7. Go Bargain Hunting in Your New Town
Even if you’re just moving to another neighborhood in your zip code, there may be items that are too cumbersome or costly to move, such as a raised garden bed, shed, or home theater setup. You can make a deal with the buyer if selling your home, or use something like Craigslist or NextDoor to give it to a worthy neighbor for a discount.
One thing that I did when I moved out of state, instead of paying for moving a couch, coffee table, barstools, etc, is that I looked on the free section of Craigslist, Facebook Marketplace, and even visited the disposal areas of luxury condo and apartment buildings.

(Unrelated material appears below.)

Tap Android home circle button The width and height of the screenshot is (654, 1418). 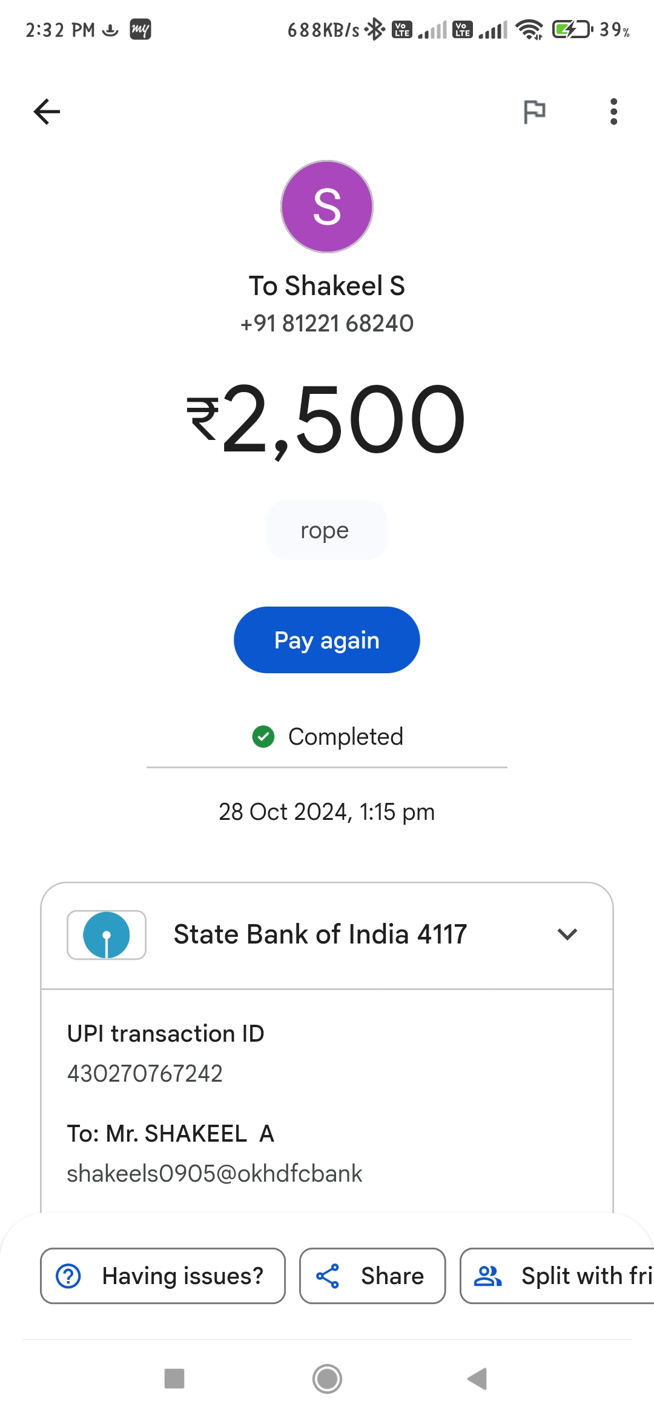click(327, 1379)
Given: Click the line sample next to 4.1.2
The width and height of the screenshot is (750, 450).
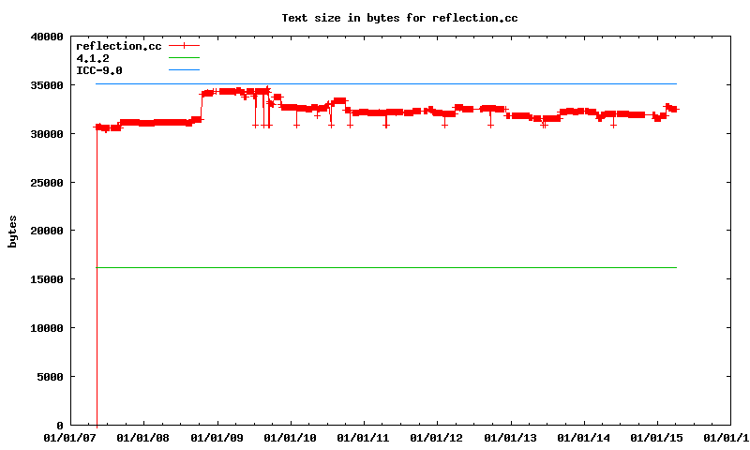Looking at the screenshot, I should pos(185,58).
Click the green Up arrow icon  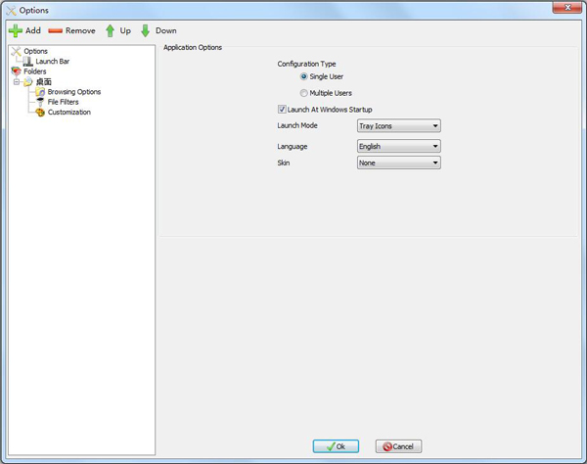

I can feel the judgment, but hear me out! I was able to find brand new furniture with maybe a scuff or loose screw, and instead of it going to a landfill, I fixed it up and took it home.
I like condos and apartments because you have a high concentration of residents within a centrally located area for disposing of items, and you can figure out when trash day is!
Hotels are another great option. Check out any in your metro area that are going through a renovation, and usually they have many items like chairs, decor, and pedestal tables that are not trendy enough for their new design, but still in great shape. Sometimes they go to a landfill, sometimes to a furniture liquidator (another great option). So, instead of paying $500 for a coffee table and two end tables, you get it free! Standing lamps, wall art, plants, shoe racks, you’d be surprised at what you can find.
I hold the bar with rugs, pillows, cloth chairs, and sofas though, no need to bring anyone else’s dirt into your home!